A noted Muslim scholar has provoked a huge controversy in Europe by openly questioning the existence of the Prophet Muhammad.
The Islamist at the centre of the storm in Germany over whether Muhammad ever existed as an historical figure says he is simply following the conclusions of many years of rigorous research.
Muhammad Sven Kalisch, 42, the chair of Islamic Studies at the University of Muenster and whose duties include training teachers for the rising number of Muslim students in German high schools, has created a furor by stating that in all probability Muhammad was a mythical creation.
He told the Star in a recent phone interview that his research leads him to believe that the three great monotheistic religions, Judaism, Christianity and Islam have mythical origins.
German police worried about a possible violent backlash have told the professor to move his offices to more secure premises. But Kalisch says there have been no specific threats and he is far from being “in hiding” as some bloggers and other rumour-mongers have claimed.
However, the Central Council of Muslims in Germany to which the four largest organizations of the country’s 3 million-strong Muslim community belong, has stopped its co-operation with the university’s Centre for Religious Studies over the professor’s stand.
A spokesperson for the council, Ali Kizilkaya, has said if the Prophet Muhammad didn’t exist then the Qur’an doesn’t exist.
“This would mean that we would have to abolish the religion altogether,” Kizilkaya said. “We are convinced the Prophet did indeed exist and that the Qur’an is the word of God.”
Michael Marx, a Qur’an specialist at the Berlin-Brandenburg Academy of Sciences, has warned his colleagues that Kalisch’s views will “make it difficult” for German scholars to work in Muslim lands.
The traditional view of Muhammad is that he was born in Mecca in Arabia, about AD 570 and died in Medina around AD 632. The Qur’an, Islam’s holy book, is composed of revelations believed to have been given to him by God through the archangel Gabriel. There are about one billion Muslims in the world today.
“My position with regard to the historical existence of Muhammad is that I believe neither his existence nor his non-existence can be proven,” Kalisch said in a statement. “I, however, lean toward the non-existence.”
He told the Star he holds the same position regarding Abraham, Moses and the other Jewish patriarchs, as well as Jesus Christ.
There have been threats, campaigns for his dismissal from his post, and dozens of media interviews, commentaries and editorials. According to Der Spiegel magazine, a group of more than 30 German academics have signed a petition supporting Kalisch’s right to scholarly freedom of expression.
Kalisch studied and practised law before returning to college to take a Ph.D. in religious studies.
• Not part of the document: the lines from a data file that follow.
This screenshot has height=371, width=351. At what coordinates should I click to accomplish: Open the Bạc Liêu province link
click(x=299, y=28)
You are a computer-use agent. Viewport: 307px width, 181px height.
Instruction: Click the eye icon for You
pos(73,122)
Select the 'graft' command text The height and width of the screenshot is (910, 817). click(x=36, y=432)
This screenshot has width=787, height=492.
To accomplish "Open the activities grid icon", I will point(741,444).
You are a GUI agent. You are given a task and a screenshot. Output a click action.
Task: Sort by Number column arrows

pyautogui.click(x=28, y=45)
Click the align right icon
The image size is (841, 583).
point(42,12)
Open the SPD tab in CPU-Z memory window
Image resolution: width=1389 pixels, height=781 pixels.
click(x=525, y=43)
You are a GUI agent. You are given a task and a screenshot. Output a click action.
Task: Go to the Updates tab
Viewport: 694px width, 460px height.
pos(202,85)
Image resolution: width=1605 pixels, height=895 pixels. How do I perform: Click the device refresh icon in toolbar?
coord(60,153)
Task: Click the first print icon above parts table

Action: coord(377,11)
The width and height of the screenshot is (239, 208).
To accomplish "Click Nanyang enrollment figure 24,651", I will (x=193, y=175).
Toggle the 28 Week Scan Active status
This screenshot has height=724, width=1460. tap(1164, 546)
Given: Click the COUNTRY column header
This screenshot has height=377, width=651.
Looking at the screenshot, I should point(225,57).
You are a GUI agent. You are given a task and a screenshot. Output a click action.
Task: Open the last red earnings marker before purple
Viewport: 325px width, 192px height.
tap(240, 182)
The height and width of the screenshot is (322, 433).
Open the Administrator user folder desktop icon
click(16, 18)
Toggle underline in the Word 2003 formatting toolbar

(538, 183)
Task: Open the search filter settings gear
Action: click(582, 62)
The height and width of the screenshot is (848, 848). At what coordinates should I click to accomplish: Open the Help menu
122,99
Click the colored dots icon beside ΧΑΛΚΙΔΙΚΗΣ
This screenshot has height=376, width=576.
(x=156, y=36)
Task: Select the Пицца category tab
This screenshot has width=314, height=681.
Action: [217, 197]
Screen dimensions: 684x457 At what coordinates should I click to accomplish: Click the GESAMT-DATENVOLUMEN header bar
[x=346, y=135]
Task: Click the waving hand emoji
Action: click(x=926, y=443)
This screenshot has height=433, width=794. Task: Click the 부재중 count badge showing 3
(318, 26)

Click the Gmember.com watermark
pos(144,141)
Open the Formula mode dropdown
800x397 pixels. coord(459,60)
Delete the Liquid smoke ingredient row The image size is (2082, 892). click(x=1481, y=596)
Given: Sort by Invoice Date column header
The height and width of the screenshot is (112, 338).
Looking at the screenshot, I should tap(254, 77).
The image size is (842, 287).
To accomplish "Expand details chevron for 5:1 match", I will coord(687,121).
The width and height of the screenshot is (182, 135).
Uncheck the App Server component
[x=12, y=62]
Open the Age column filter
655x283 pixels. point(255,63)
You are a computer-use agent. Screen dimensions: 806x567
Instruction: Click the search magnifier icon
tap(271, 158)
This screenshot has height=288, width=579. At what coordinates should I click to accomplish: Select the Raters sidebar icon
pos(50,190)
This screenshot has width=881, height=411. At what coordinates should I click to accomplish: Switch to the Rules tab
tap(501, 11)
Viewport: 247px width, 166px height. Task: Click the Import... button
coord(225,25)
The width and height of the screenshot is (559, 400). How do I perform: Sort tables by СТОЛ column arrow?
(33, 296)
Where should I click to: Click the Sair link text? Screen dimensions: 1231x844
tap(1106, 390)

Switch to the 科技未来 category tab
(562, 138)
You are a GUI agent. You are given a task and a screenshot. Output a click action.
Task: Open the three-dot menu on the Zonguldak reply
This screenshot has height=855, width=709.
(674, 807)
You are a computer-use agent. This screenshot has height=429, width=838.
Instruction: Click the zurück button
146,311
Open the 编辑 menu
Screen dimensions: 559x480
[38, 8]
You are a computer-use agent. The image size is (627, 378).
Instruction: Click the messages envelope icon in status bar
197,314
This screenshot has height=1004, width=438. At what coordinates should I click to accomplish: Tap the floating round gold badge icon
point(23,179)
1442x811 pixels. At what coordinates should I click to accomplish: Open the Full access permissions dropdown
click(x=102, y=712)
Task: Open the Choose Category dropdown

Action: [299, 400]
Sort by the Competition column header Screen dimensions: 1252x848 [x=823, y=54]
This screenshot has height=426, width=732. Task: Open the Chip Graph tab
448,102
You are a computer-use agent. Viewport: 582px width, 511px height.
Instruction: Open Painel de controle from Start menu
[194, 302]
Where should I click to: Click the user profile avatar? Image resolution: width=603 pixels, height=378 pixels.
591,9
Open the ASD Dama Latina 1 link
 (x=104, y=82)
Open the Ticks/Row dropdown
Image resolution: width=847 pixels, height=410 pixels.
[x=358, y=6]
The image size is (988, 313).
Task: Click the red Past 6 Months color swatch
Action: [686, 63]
He speaks fluent English, Turkish and Arabic as well as German.
He was born in Hamburg of a German father and a mother of Mongolian descent. They were nominal Protestants and when he began early in his teens to follow up on the Asian line of his heritage he decided to learn Turkish.
That led directly to an exposure to Islamic teaching and at 15 he decided to convert. “I was attracted by the emphasis on one God instead of a trinity,” he says. “It seemed in many ways a very rational religion.”
But, he differed from typical religious converts to a new faith in that he never stopped questioning. “Religion should never contradict reason,” he says. “I could never accept any doctrine or belief that goes against my rational mind.”
Kalisch said he realized early in 2001 that when the same scientific methods are applied to investigate Muslim claims of historicity as are used on Jewish and Christian origins, similar problems arise at once. He found that traditional theological positions soon collapse once hard evidence is sought. He discovered there is as much “myth-making” in Islam as in Judaism and Christianity. And so his current process of “rethinking Islam” was begun.
Asked whether he thought his public airings of his findings will destroy peoples’ faith, he said: “It will destroy a literalist faith, a faith no longer reliable because of reason. But, the God I believe in is not a god of literalists. He is the Ultimate One. God doesn’t write books. All the various sacred books are the product of human minds and experiences. They can be helpful but they must be interpreted for today.”
Kalisch maintains non-Muslim scholars who agree with his hypothesis but keep silent out of “respect” for Muslims are in fact treating them as though they can’t handle the truth.
“That’s not respect, it’s putting Muslims on the same level as small children who can’t think and decide for themselves and whose illusions of Santa Claus or the Easter Bunny one doesn’t want to destroy.”